● ACTIVITY A
List every calendar date that appears in the Imperial County news text below, not in the records.
● ACTIVITY B
Write the next few sentences of the Imperial County news text below, starting after its last sentence.

● TEXT SHOWN
Brawley resident George Doilez Jr. accuses District 4 Supervisor Ryan Kelley of threatening him while Kelley was de-escalating a situation between Doilez, fellow Brawley resident Jarred Reeves, and Imperial County sheriff's deputies before the Dec. 21 county board meeting. Doilez made the accusations during public comment on Tuesday, Dec. 28. | MARCIE LANDEROS PHOTO
EL CENTRO — Although the omicron variant tearing through much of the United States has yet to appear officially in Imperial County, according to the county’s weekly variant report, this region remains near the top of state rankings with 67 cases of COVID (third of all counties) per 100,000 residents over a seven-day average.
This comes as the United States hit a record of active cases on Wednesday, Dec. 29, with 265,427 cases over a seven-day average, according to the U.S. Centers for Disease Control and Prevention. The previous national high came Jan. 11 with about 252,000 daily cases.

● DATA EXTRACTS
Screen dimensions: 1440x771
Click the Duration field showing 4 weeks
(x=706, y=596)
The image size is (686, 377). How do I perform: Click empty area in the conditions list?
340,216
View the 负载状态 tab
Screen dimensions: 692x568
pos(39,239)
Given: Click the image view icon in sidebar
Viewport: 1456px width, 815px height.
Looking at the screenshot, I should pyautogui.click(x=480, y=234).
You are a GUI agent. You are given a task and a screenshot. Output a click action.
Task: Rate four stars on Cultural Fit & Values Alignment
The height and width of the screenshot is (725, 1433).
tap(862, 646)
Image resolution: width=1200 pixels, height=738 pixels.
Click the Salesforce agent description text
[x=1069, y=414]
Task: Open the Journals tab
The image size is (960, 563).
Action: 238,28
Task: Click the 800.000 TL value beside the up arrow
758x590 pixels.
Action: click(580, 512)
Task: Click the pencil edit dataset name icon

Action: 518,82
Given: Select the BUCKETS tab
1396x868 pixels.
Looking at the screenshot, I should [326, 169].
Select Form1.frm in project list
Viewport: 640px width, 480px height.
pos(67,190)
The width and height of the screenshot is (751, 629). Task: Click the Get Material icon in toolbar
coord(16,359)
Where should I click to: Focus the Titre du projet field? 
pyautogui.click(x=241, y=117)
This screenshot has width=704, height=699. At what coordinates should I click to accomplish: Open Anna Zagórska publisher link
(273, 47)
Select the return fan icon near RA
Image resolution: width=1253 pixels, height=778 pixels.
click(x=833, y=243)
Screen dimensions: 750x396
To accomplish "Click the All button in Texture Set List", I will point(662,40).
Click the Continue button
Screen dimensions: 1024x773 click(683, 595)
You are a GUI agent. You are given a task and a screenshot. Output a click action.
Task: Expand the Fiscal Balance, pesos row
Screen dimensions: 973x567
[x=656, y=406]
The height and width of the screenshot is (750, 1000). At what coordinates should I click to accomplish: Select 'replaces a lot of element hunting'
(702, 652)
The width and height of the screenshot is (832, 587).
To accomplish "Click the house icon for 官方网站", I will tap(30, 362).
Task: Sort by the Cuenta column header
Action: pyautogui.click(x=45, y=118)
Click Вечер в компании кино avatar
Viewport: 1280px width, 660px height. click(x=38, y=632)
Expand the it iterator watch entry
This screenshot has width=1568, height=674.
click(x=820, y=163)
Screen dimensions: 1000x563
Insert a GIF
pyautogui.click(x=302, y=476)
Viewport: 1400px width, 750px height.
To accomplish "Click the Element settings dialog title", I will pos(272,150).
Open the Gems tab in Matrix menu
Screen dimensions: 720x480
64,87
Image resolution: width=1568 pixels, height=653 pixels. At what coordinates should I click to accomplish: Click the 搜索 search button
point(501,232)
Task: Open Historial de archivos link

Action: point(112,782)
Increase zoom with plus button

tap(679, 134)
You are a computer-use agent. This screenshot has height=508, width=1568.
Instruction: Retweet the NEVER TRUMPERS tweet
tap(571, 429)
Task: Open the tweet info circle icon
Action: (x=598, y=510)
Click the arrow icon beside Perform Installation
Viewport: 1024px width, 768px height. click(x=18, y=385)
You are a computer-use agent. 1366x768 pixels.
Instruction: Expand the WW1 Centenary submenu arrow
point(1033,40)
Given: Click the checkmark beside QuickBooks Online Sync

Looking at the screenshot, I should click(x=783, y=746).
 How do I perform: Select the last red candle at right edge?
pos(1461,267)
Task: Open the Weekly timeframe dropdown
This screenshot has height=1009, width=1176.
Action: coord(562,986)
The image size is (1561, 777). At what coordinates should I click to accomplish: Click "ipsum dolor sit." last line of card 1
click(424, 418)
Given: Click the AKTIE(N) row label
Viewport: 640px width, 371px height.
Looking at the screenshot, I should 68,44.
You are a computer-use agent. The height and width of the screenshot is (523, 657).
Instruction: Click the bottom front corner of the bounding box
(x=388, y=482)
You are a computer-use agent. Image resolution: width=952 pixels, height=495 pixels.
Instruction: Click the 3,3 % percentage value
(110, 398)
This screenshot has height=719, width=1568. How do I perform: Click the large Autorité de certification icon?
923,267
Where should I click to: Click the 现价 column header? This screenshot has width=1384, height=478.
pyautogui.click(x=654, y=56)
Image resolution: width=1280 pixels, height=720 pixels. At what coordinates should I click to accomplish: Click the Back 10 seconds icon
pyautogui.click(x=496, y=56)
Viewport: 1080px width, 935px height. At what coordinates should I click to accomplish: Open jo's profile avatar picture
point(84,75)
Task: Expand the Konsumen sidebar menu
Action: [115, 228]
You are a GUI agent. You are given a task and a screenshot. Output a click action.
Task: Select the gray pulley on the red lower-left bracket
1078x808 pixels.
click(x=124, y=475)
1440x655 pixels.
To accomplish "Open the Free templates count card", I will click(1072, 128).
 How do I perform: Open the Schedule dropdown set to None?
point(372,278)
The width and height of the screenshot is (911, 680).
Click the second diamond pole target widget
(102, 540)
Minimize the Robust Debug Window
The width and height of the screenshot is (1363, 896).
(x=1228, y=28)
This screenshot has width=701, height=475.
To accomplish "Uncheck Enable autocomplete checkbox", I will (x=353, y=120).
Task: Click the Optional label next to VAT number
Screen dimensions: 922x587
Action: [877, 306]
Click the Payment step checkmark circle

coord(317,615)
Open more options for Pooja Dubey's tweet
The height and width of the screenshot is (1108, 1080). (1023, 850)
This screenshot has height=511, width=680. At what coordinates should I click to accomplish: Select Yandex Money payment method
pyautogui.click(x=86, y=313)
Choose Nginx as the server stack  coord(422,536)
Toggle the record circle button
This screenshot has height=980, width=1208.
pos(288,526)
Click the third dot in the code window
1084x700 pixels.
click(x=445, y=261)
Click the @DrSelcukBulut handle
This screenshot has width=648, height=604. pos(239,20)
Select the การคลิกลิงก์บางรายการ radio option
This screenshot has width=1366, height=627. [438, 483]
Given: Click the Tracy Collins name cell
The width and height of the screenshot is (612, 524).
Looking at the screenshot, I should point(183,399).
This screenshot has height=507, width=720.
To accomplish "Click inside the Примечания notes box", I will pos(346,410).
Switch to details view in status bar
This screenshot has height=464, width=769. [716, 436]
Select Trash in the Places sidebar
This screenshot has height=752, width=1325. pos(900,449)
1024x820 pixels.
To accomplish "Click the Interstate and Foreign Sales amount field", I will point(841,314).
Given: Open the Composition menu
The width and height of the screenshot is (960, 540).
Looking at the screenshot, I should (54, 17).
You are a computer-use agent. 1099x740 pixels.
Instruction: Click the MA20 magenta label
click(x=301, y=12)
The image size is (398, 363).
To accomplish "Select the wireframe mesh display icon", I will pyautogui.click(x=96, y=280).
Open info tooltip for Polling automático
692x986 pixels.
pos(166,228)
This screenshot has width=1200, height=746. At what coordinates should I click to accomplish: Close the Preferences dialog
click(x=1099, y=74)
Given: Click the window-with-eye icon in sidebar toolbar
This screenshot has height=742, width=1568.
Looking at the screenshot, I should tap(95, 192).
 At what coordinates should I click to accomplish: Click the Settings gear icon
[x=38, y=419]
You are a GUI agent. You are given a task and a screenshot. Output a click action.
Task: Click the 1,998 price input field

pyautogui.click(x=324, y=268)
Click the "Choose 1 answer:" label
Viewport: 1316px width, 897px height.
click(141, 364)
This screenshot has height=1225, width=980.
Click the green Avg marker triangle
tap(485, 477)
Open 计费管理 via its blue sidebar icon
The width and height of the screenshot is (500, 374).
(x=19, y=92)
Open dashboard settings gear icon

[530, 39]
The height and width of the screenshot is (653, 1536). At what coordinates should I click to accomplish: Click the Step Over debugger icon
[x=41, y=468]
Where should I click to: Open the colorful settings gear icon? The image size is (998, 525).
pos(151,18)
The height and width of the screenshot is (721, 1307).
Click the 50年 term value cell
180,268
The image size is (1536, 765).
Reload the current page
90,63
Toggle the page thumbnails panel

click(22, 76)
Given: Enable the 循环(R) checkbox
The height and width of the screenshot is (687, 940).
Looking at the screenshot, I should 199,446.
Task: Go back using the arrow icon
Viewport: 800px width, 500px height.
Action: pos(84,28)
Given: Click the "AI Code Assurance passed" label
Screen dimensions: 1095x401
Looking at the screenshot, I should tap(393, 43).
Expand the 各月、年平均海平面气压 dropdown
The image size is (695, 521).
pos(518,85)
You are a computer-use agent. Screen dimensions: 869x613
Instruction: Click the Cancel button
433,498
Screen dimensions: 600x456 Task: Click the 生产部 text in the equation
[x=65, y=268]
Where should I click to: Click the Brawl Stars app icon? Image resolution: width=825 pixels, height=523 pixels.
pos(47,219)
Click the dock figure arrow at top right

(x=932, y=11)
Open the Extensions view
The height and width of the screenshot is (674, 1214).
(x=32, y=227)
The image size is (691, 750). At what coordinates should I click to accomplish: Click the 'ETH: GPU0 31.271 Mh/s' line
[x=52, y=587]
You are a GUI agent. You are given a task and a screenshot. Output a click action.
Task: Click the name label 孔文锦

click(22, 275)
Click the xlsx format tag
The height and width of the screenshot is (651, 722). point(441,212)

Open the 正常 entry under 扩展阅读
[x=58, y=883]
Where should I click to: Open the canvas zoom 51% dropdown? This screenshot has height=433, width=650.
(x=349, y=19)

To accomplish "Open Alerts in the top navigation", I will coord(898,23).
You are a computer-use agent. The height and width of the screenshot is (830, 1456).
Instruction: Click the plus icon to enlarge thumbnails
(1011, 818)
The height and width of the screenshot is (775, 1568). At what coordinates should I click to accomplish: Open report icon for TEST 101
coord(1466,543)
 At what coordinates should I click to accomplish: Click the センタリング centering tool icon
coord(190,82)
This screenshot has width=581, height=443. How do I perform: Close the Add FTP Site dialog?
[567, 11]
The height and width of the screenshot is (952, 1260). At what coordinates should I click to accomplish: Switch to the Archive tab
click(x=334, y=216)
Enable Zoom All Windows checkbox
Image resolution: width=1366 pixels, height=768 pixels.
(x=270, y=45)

● EXPECTED OUTPUT A
Dec. 21
Dec. 28
Dec. 29
Jan. 11

● EXPECTED OUTPUT B
The Imperial County Public Health Department did not conduct a weekly COVID update at the county Board of Supervisors meeting on Tuesday, Dec. 28, but local numbers on the Public Health website on Wednesday showed Imperial County with 729 active infections (an increase of 69 from last week), deaths up to 798 and 36.2 new cases per 100,000 residents over a 14-day average and a positivity rate of 16.2 percent, up from 13.6 percent last week.
On Monday, Dec. 27, El Centro Regional Medical Center streamed one of its reoccurring Facebook Live updates with Dr. Adolphe Edward, chief executive officer, and Dr. Christian Tomaszewski, chief medical officer, in which they talked about treatments and other things.
Edward shared a story of a family who was treated by Tomaszewski and his medical team after visiting the emergency room the night before, highlighting the need for caution during the holidays.
“The story is one family, with over 10 members of the family (who) went to an amusement park. All of them came down with COVID. Three of them were in the emergency room last night getting the monoclonal (antibodies),” Edward said.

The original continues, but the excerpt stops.